Dataset entries
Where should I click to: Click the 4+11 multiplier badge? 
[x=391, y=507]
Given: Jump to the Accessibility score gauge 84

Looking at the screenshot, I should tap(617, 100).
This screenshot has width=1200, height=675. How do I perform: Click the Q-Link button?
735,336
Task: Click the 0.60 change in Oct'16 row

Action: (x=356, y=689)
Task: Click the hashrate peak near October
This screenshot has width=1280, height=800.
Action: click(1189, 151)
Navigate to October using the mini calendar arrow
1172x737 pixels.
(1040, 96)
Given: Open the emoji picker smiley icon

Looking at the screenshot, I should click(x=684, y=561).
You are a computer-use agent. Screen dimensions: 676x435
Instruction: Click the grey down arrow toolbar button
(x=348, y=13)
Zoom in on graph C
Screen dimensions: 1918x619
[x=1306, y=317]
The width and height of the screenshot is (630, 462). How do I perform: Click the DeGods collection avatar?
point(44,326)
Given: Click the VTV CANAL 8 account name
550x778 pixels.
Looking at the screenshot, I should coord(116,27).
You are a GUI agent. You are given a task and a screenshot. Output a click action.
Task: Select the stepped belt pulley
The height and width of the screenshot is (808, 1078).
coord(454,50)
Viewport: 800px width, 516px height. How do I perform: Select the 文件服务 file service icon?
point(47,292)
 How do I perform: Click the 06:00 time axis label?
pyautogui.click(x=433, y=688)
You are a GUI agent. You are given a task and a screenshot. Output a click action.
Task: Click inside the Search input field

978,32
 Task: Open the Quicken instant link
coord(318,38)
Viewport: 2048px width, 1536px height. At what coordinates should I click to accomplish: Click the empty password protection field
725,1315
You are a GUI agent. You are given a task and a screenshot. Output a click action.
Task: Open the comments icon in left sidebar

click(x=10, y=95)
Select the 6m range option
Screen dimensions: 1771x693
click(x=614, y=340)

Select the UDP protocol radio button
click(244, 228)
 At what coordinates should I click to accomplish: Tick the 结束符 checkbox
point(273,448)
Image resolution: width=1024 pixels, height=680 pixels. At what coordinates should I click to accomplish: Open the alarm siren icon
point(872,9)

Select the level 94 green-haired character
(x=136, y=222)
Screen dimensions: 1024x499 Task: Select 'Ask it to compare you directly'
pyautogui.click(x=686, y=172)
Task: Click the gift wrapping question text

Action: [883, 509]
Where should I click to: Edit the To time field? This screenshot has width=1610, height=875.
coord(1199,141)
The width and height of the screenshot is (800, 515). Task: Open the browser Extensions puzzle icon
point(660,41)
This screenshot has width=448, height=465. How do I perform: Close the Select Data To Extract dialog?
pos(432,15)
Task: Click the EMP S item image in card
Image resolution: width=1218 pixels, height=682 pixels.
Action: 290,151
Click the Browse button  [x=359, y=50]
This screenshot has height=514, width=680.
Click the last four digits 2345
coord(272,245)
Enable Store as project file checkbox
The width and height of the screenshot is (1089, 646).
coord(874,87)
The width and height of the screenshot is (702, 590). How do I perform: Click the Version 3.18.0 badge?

EXERCISE REQUIREMENTS
Every entry is to be repeated exactly as it stands.

EXERCISE SOLUTION
Where should I click to: Click the 4+11 multiplier badge? 
[x=391, y=507]
Given: Jump to the Accessibility score gauge 84

Looking at the screenshot, I should tap(617, 100).
This screenshot has width=1200, height=675. How do I perform: Click the Q-Link button?
735,336
Task: Click the 0.60 change in Oct'16 row

Action: (x=356, y=689)
Task: Click the hashrate peak near October
This screenshot has width=1280, height=800.
Action: click(1189, 151)
Navigate to October using the mini calendar arrow
1172x737 pixels.
(1040, 96)
Given: Open the emoji picker smiley icon

Looking at the screenshot, I should click(x=684, y=561).
You are a computer-use agent. Screen dimensions: 676x435
Instruction: Click the grey down arrow toolbar button
(x=348, y=13)
Zoom in on graph C
Screen dimensions: 1918x619
[x=1306, y=317]
The width and height of the screenshot is (630, 462). How do I perform: Click the DeGods collection avatar?
point(44,326)
Given: Click the VTV CANAL 8 account name
550x778 pixels.
Looking at the screenshot, I should coord(116,27).
You are a GUI agent. You are given a task and a screenshot. Output a click action.
Task: Select the stepped belt pulley
The height and width of the screenshot is (808, 1078).
coord(454,50)
Viewport: 800px width, 516px height. How do I perform: Select the 文件服务 file service icon?
point(47,292)
 How do I perform: Click the 06:00 time axis label?
pyautogui.click(x=433, y=688)
You are a GUI agent. You are given a task and a screenshot. Output a click action.
Task: Click inside the Search input field

978,32
 Task: Open the Quicken instant link
coord(318,38)
Viewport: 2048px width, 1536px height. At what coordinates should I click to accomplish: Click the empty password protection field
725,1315
You are a GUI agent. You are given a task and a screenshot. Output a click action.
Task: Open the comments icon in left sidebar

click(x=10, y=95)
Select the 6m range option
Screen dimensions: 1771x693
click(x=614, y=340)

Select the UDP protocol radio button
click(244, 228)
 At what coordinates should I click to accomplish: Tick the 结束符 checkbox
point(273,448)
Image resolution: width=1024 pixels, height=680 pixels. At what coordinates should I click to accomplish: Open the alarm siren icon
point(872,9)

Select the level 94 green-haired character
(x=136, y=222)
Screen dimensions: 1024x499 Task: Select 'Ask it to compare you directly'
pyautogui.click(x=686, y=172)
Task: Click the gift wrapping question text

Action: [883, 509]
Where should I click to: Edit the To time field? This screenshot has width=1610, height=875.
coord(1199,141)
The width and height of the screenshot is (800, 515). Task: Open the browser Extensions puzzle icon
point(660,41)
This screenshot has width=448, height=465. How do I perform: Close the Select Data To Extract dialog?
pos(432,15)
Task: Click the EMP S item image in card
Image resolution: width=1218 pixels, height=682 pixels.
Action: 290,151
Click the Browse button  [x=359, y=50]
This screenshot has height=514, width=680.
Click the last four digits 2345
coord(272,245)
Enable Store as project file checkbox
The width and height of the screenshot is (1089, 646).
coord(874,87)
The width and height of the screenshot is (702, 590). How do I perform: Click the Version 3.18.0 badge?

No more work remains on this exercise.